Of the 14 regulations that came out of the mutual fund trading scandal, the two most important were the creation of a chief compliance officer and the requirement that three-quarters of a fund's board of directors, including its chairman, be independent.

Although the Securities and Exchange Commission passed the independent chairman rule twice, a federal appeals court ruled in favor of the U.S. Chamber of Commerce lawsuit against the rule twice.

Since holding a comment period on the rule a third time this past spring, the SEC has been virtually silent about the measure, leading us to conclude that the rule is dead. Not only that, but the SEC hasn't even taken the watered-down step of recommending the appointment of an independent chairman as a best practice or requiring a lead independent director, sort of a second-in-command to the chairman.
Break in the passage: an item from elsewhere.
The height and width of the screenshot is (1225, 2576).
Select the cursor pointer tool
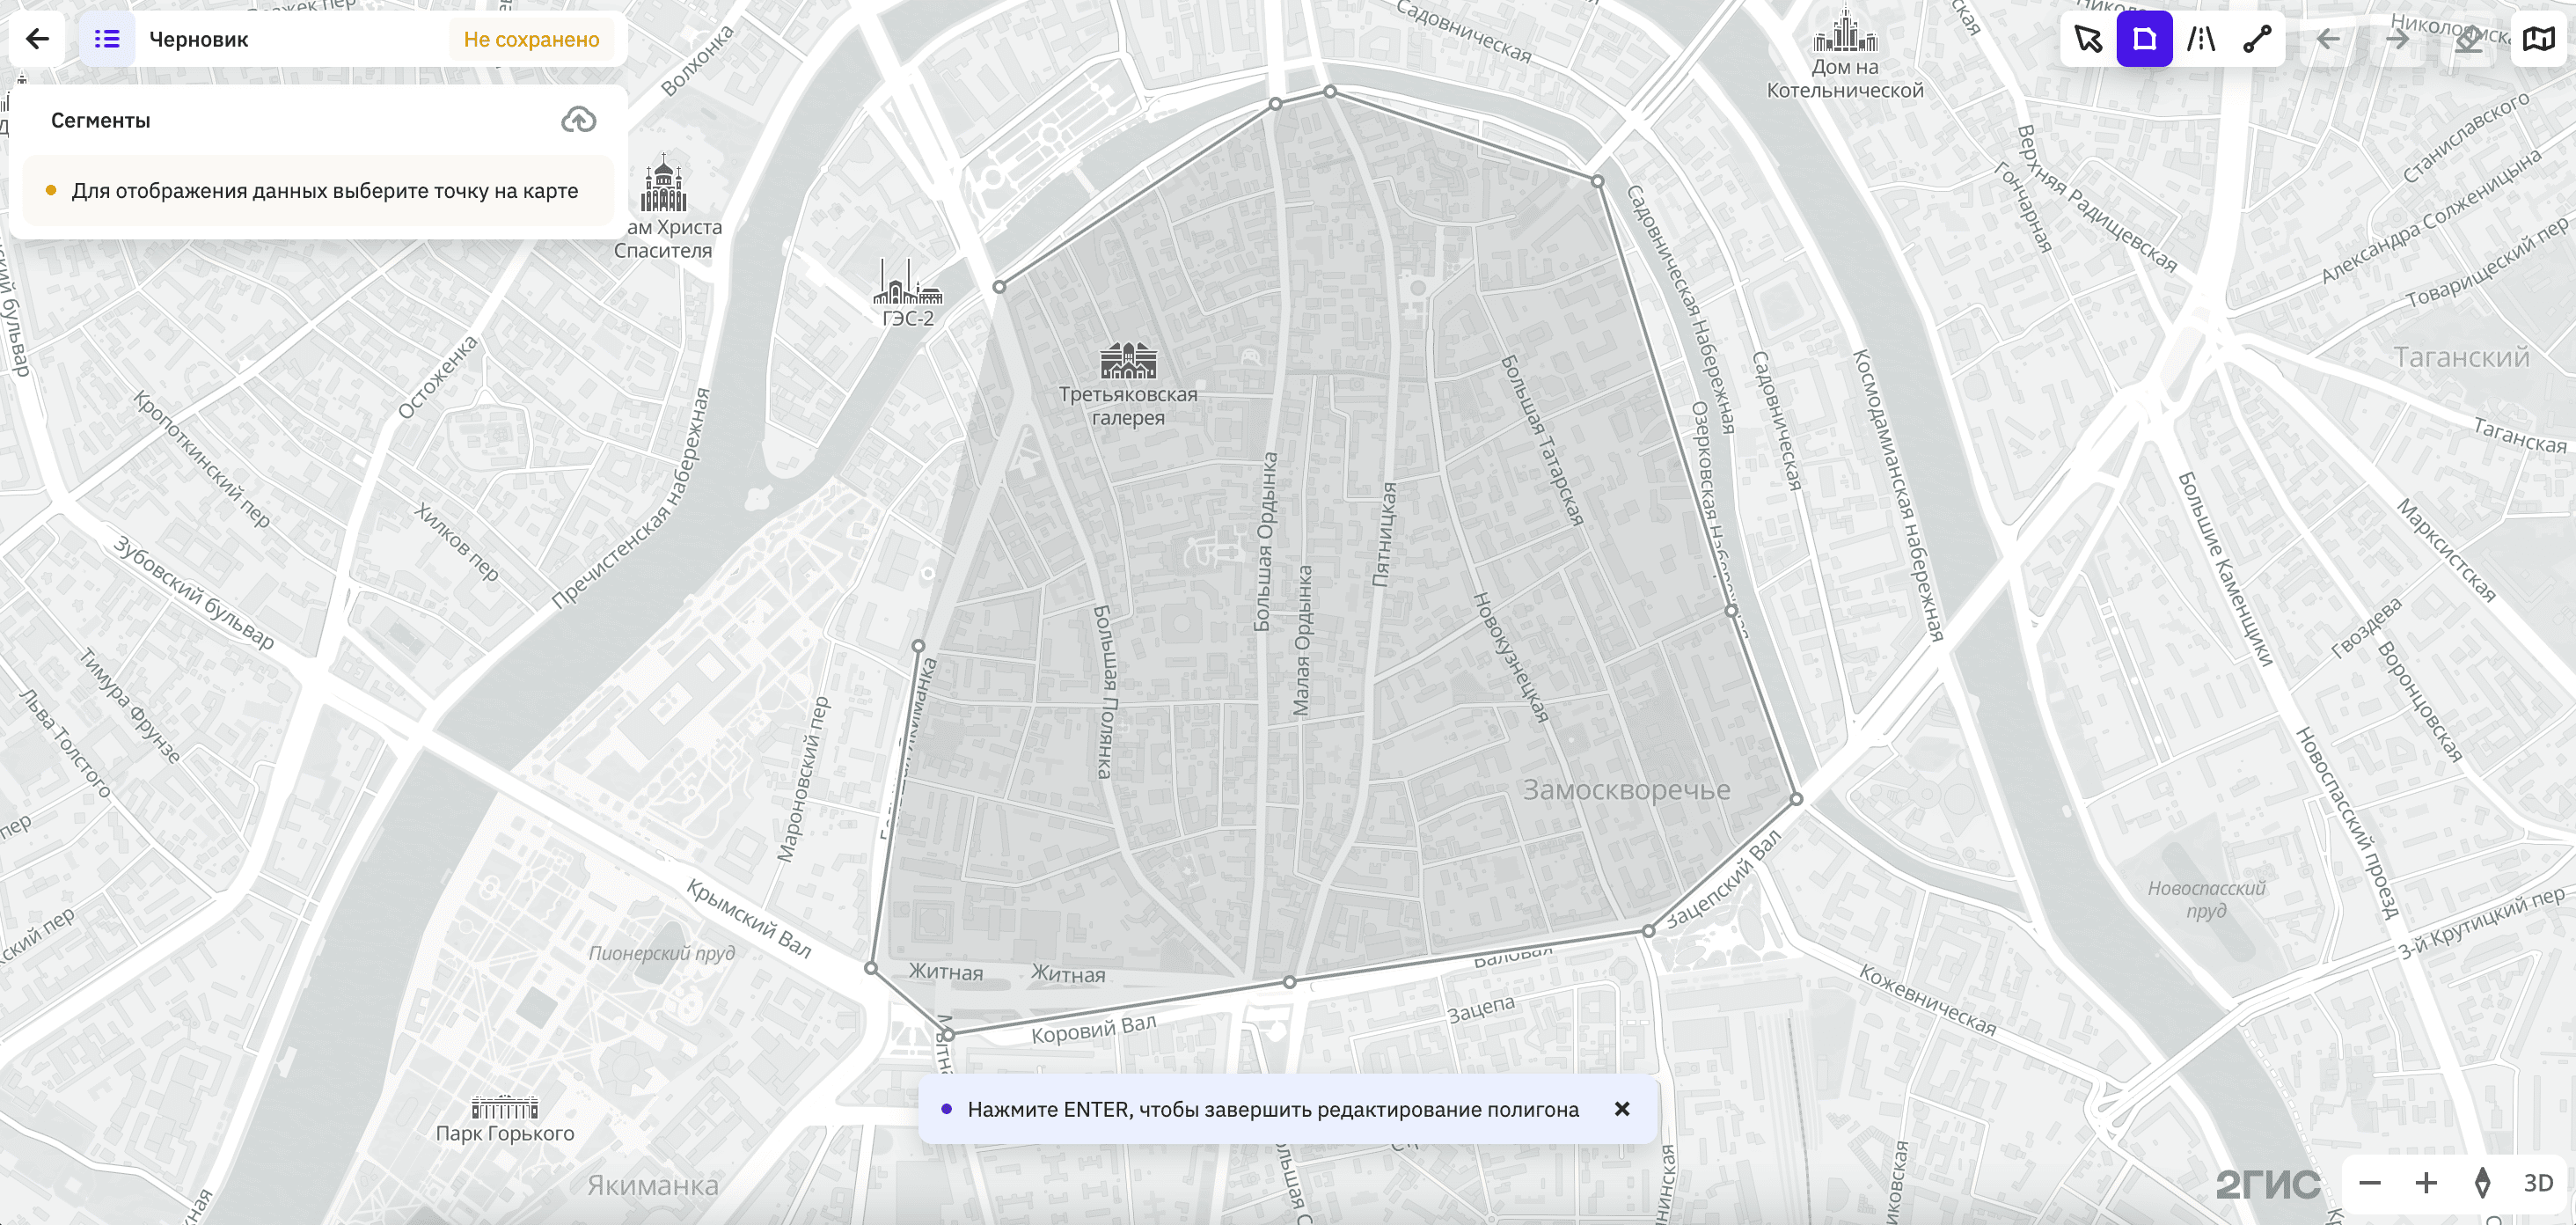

The current director of the SEC's division of investment management, Andrew "Buddy" Donohue, will certainly leave behind a paltry legacy as far as shareholders are concerned. During his tenure, he has done virtually nothing to protect investors. Likewise, SEC Chairman Christopher Cox's three biggest contributions so far have been to set the groundwork for more navigable SEC filings via extensible business reporting language (XBRL), to warn seniors against investment fraud and to uncover more misdeeds at hedge funds.

The industry's fierce opposition to the independent chairman rule only underscores its significance. Naturally there are conflicts of interest in having a representative from a fund management company serve as chairman of a fund board responsible for reviewing the company's investment advisory contracts and fees.

Mercer Bullard, founder of Fund Democracy, has argued that if funds were run by impartial boards, they would inevitably negotiate lower fees "and ensure that as much money as possible is being spent to benefit shareholders and not simply to distribute more fund shares or to line the fund manager's pockets through different kinds of kickbacks."

All seven former chairmen of the SEC endorsed the independent chairman rule in a comment letter to the Commission.

Too bad current SEC Chairman Cox can't agree.